Your task » Where the line containing "Автосервис Ягуар (148, 2547)" appears, start copying; continue through the last line below and copy nothing else.

Records for this task »
*** Block opens ***
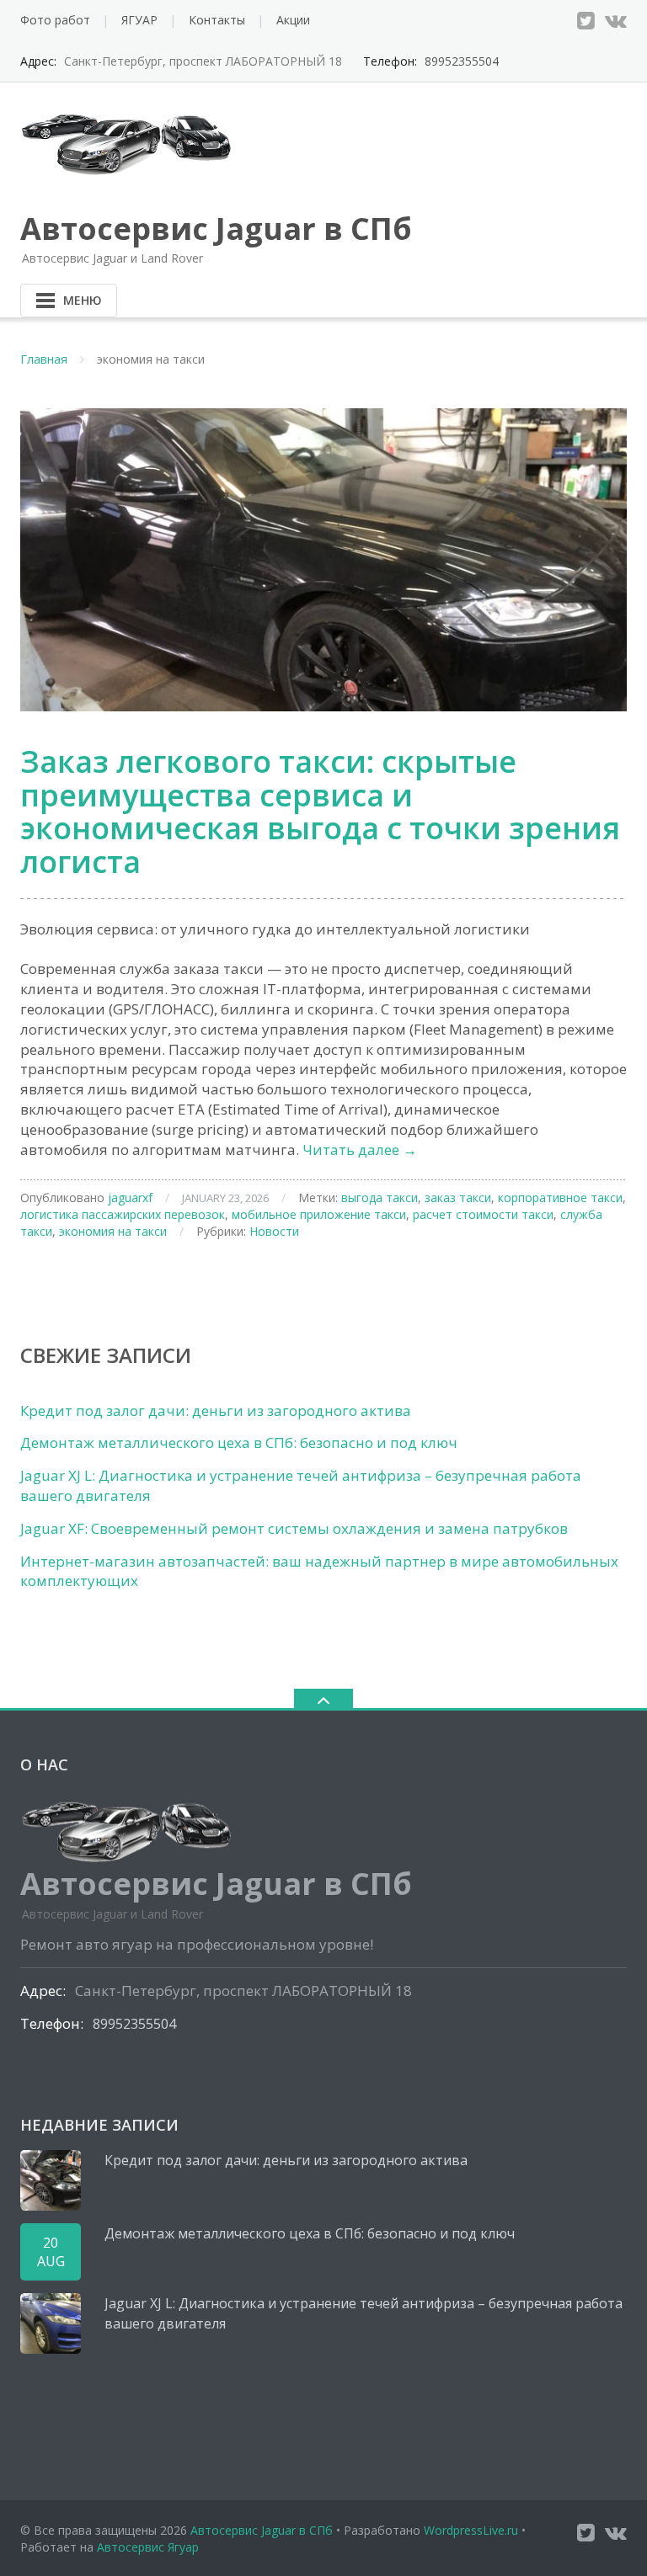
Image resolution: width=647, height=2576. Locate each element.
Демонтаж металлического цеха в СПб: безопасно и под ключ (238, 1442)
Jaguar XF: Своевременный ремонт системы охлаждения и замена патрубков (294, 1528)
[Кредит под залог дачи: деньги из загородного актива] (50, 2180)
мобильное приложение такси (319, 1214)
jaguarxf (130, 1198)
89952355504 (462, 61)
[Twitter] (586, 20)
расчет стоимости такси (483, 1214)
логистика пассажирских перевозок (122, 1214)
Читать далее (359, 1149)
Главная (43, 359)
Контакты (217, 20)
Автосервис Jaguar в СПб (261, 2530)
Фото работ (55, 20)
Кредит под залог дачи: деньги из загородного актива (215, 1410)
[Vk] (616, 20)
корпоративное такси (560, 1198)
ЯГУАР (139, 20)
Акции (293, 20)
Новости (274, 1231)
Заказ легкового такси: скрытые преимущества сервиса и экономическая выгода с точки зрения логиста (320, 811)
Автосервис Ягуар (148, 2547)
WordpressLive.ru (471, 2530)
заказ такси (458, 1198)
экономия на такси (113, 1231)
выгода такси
*** Block closes ***
Exercise output »
Автосервис Ягуар (148, 2547)
WordpressLive.ru (471, 2530)
заказ такси (458, 1198)
экономия на такси (113, 1231)
выгода такси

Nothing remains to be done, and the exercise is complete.